Carefully climbing into the bed beside him I lay my head on his chest, needing to feel the slow and steady beat. I need to know that he’s alive and here with me no matter for how long. I feel him running his fingers through my hair over and over like he used to do after we’d made love. I’m unable to stop my tears and they give way to sobs. I’m never going to experience that with him again.

 

“It’s okay,” he says as he continues to rub my hair and back.

 

“It’s never going to be okay,” I sob into his chest as I hold onto his hospital gown tightly. “How am I going to go on without you?”

 

“You’re stronger than you realize Doc.”

 

“I’m not….I don’t want to be strong John….I don’t want to be…I just want you.”

“I’ll always be with you…you know that. I’ll be with you in Belle and in Claire and in the new baby…I may be physically gone, but I’ll always be here for you.”

 

“Oh God,” I sob harder as I move my body on top of his frail and emaciated form. The cancer has slowly eaten away at his frame causing ribs to protrude where strong muscle used to be. Nevertheless he’s still my John. My John that’s dying beneath me and there is not a damn thing that I or anyone else can do to stop it.

 

“I don’t want you to mourn for me Marlena…I need to know that you’ll go on with your life and find happiness.”

 

“I don’t want to,” I cry into his neck as I struggle to get closer to him. “I want to go with you…. Please don’t leave me.”

 

“I wish that it wasn’t this way,” he mumbled as a coughing fit overcame him. Tightly I held onto him, unable to let go.

 

“You will always be in my heart, no matter what,” I confess as my tears continue to spill across the crisp sheets. I can’t stop my tears as the realization that the end is near. There are still so many words left unspoken, so many things I wanted to tell him and always thought I would have the time to. Where did my time go?

 

“No tears Marlena,” John stoically says as he tries to be calm. He’s the one that’s dying, but a part of me is dying right along side of him and died the moment that we received his diagnosis. Terminal cancer. I always thought that Stefano was the threat, not his own body. Surgery, chemotherapy, radiation, stem cell therapy, experimental treatments and nothing worked. John’s own body betrayed him as the cancer spread from one organ to the next and eventually entered his blood stream and bones. Time is not on our side and I know its only a matter of days that I have left with him. How am I supposed to say goodbye to him. How am I supposed to end this love affair of ours?

 

“I love you Marlena…I love you more than anyone in the entire world,” he whispers his mantra over and over to me as I hear his breathing become more and more shallow.

 

Forcing myself out of my silent reverie I am once again unable to relive the last moments of his life.
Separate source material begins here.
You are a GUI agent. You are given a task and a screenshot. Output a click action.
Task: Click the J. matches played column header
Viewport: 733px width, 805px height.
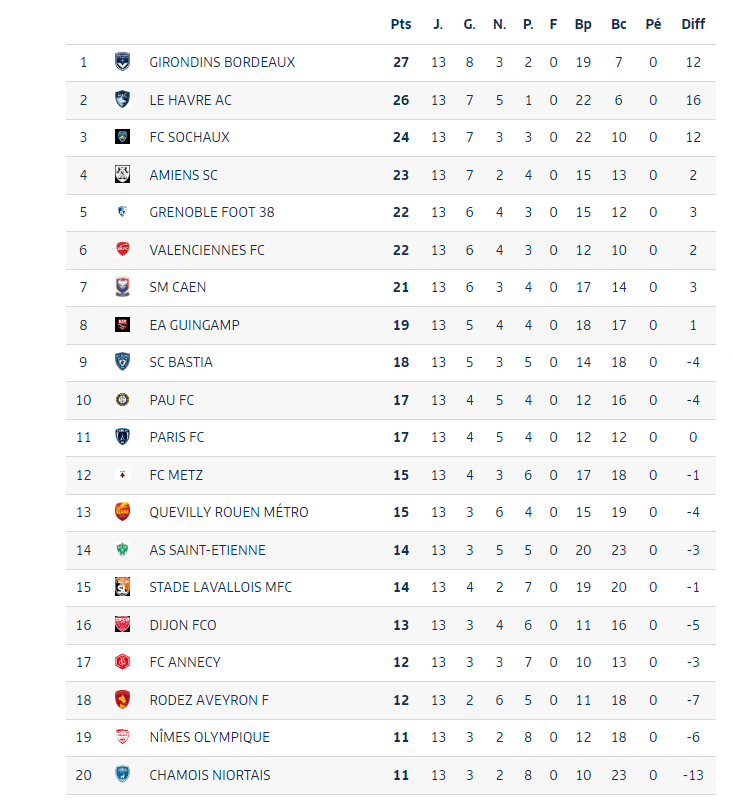point(438,24)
After a year the pain is still to great, the loss too devastating.

 

“Mom,” Belle softly says as she lays down beside me on John’s grave and takes me into her arms.

 

“I miss him so much,” I cry into her shoulder as I hold on, comforted by a part of him. I don’t want to feel his daughter’s arms around me; I want to feel his.

 

“I miss daddy too,” she says as she hugs me, reminding me that I am not the only one. “Let’s get back to the car,” Belle says as she tries once again to coax me out of my all-consuming grief. “I think its going to rain,” she says changing the subject.

 

I nod as I hold onto his daughter even tighter. She’s the only comfort that I really have, a piece of him that will remain forever. Before when I looked at her I saw my baby girl, now when I look at her I see him. His eyes haunt me when I look at her, but strangely they also provide me a sense of security. I grab onto her hand as she helps me up off the ground. Straightening my black coat I glance up at the sky and see that the heavens mirror my sorrow. She’s right, it’s going to rain.

 

“Thank you,” I whisper, not sure if I’m whispering it to Belle or to him, but in the end it doesn’t really matter.

 

Taking her hand once again, needing that connection to him once more, I squeeze it tightly, thankful that she is here with me. Smiling through her tears she squeezes my hand back and for an instance I feel him with me and know that impossibly things are going to be alright.

 

I know tomorrow will be the same as I once again rise with dawn and begin another day without him.